■ STATED GOAL
In the material below, change "Viewport" to "Window" wherever it occurs, leaving everything else untouched.

■ EXTRACTED RECORDS
#####

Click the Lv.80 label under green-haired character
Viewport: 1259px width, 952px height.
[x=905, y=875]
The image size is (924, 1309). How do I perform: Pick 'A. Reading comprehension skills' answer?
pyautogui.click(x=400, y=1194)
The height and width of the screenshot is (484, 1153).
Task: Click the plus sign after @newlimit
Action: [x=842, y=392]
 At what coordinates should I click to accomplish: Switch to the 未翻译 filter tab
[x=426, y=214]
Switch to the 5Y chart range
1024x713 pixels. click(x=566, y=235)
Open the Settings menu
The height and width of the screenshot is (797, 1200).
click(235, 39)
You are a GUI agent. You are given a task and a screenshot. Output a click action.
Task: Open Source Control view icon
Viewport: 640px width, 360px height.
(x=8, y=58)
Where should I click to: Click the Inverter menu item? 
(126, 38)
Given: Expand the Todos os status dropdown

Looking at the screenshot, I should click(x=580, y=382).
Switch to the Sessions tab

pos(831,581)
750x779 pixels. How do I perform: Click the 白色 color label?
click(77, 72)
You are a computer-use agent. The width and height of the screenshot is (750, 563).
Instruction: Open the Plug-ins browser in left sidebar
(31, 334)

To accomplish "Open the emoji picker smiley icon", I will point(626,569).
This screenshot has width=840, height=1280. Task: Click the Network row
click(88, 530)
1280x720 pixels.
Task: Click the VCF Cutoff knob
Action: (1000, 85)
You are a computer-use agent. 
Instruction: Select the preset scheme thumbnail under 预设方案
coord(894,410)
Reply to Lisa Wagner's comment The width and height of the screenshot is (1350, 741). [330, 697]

#####

■ PROBLEM SOLUTION
Click the Lv.80 label under green-haired character
Window: 1259px width, 952px height.
[x=905, y=875]
The image size is (924, 1309). How do I perform: Pick 'A. Reading comprehension skills' answer?
pyautogui.click(x=400, y=1194)
The height and width of the screenshot is (484, 1153).
Task: Click the plus sign after @newlimit
Action: [x=842, y=392]
 At what coordinates should I click to accomplish: Switch to the 未翻译 filter tab
[x=426, y=214]
Switch to the 5Y chart range
1024x713 pixels. click(x=566, y=235)
Open the Settings menu
The height and width of the screenshot is (797, 1200).
click(235, 39)
You are a GUI agent. You are given a task and a screenshot. Output a click action.
Task: Open Source Control view icon
Window: 640px width, 360px height.
(x=8, y=58)
Where should I click to: Click the Inverter menu item? 
(126, 38)
Given: Expand the Todos os status dropdown

Looking at the screenshot, I should click(x=580, y=382).
Switch to the Sessions tab

pos(831,581)
750x779 pixels. How do I perform: Click the 白色 color label?
click(77, 72)
You are a computer-use agent. The width and height of the screenshot is (750, 563).
Instruction: Open the Plug-ins browser in left sidebar
(31, 334)

To accomplish "Open the emoji picker smiley icon", I will point(626,569).
This screenshot has width=840, height=1280. Task: Click the Network row
click(88, 530)
1280x720 pixels.
Task: Click the VCF Cutoff knob
Action: (1000, 85)
You are a computer-use agent. 
Instruction: Select the preset scheme thumbnail under 预设方案
coord(894,410)
Reply to Lisa Wagner's comment The width and height of the screenshot is (1350, 741). [330, 697]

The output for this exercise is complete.